### WHAT YOU ARE ASKED TO DO
Please list every line in the items below that contains the word "icon".

### DATASET RECORDS
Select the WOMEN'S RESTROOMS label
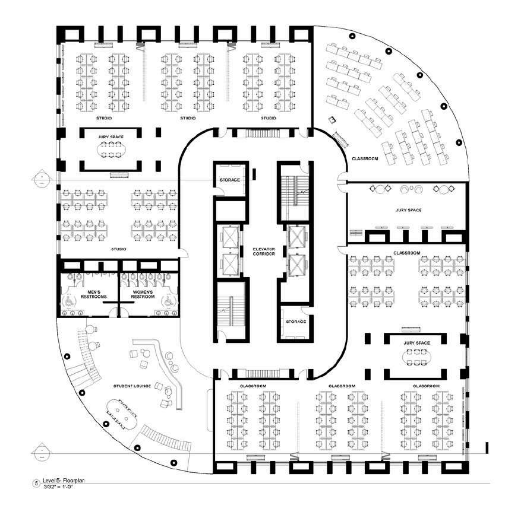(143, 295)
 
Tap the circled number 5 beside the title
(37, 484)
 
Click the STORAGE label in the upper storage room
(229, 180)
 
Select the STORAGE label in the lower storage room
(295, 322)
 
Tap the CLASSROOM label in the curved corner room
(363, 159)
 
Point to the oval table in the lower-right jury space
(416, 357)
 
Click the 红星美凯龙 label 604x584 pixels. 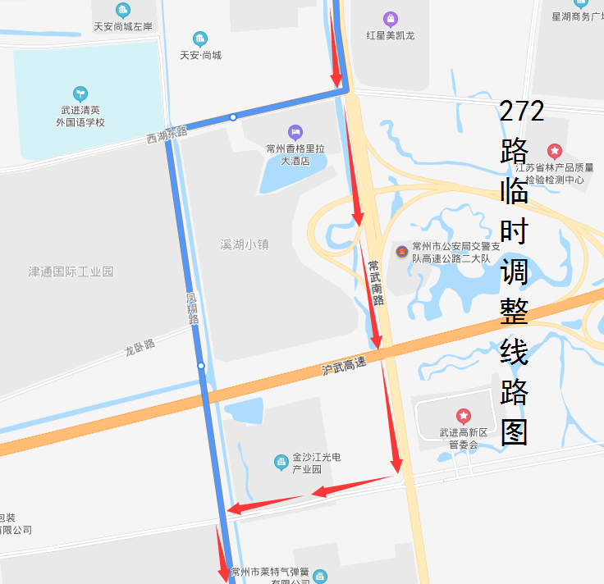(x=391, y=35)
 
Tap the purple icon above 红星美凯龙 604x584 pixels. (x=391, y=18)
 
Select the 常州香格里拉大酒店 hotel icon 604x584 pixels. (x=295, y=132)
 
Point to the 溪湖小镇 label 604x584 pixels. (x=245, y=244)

### EXPECTED OUTPUT
Tap the purple icon above 红星美凯龙 604x584 pixels. (x=391, y=18)
Select the 常州香格里拉大酒店 hotel icon 604x584 pixels. (x=295, y=132)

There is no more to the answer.